Given the angry mood of the electorate and the strength of the ANC’s own left-wing tradition, President Ramaphosa will undoubtedly be tempted to align with one of the two parties that split off from the ANC. The quasi-socialist Economic Freedom Fighters (EFF) won about one-tenth of the vote. Led by red-bereted firebrand Julius Malema, who was expelled by the ANC for insubordination more than a decade ago, the EFF advocates a total confiscation of white-owned farmland similar to the one that ended in disaster in Zimbabwe under socialist President Robert Mugabe. Malema has been convicted twice for hate speech, including a call to “shoot the Boers” (a reference to white Afrikaans-speaking South Africans). Many political analysts in South Africa have rightly called the possibility of an ANC-EFF coalition government a “doomsday scenario.”

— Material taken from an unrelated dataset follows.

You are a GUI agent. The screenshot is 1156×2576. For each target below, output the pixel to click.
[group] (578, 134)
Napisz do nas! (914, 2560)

Equally problematic, albeit for different reasons, is the coalition government of the ANC and Mkhonto weSizwe (MK). MK is expected to win around 14% of the vote, with a disproportionate share of the vote based in KwaZulu-Natal. MK is a left-wing Zulu nationalist party formed by 82-year-old former ANC chairman Jacob Zuma, whose abysmal tenure from 2009 to 2018 led to economic decline in the province. Zuma resigned amid corruption charges and was briefly jailed, but his supporters rioted in a way that left 300 people dead. Early in his career, Zuma was controversially tried and ultimately acquitted of rape charges after he accused a suspect of wearing a knee-length skirt and claimed he showered after sex to reduce the risk of HIV infection.
The most logical move for the ANC would be to join forces with the Democratic Alliance, which has around 21% of the vote. Of course, this would require the ruling party to move ideologically to the center. The DA is known as a center-right party that supports free markets and, according to DA leader John Steenhausen, is ideologically closest to the British Conservative Party. The DA is more pro-Western than the ANC, and is, for example, more staunchly and vocally opposed to Russia’s invasion of Ukraine. This could bring a much-needed new balance to Ukraine’s foreign policy in general and its relationship with the United States in particular.
As a potential partner for the ANC, the DA suffers from being seen as the party of South Africa’s privileged white minority (about 8% of the population), which includes Steenhausen and many of its MPs. But its roots are in part in the liberal white parties that opposed apartheid before the transition to democracy. And it may be hard for the ANC to work with a party that campaigned against it by publishing a database of ruling party supporters who were appointed to government positions without their qualifications, a corrupt process known as “cadre placement.”
But the ANC has always been a collection of factions rather than a strictly ideological party. Ramaphosa, who held several ANC positions under Mandela, who later became a private sector billionaire, comes from the party’s moderate wing. He should be able to create a space for the DA within the larger ANC bloc. Such a coalition would give South Africa a strong, multi-ethnic governing majority based on a three-fifths vote and could bring about needed economic reforms. That would be good for South Africa, the African continent and the world.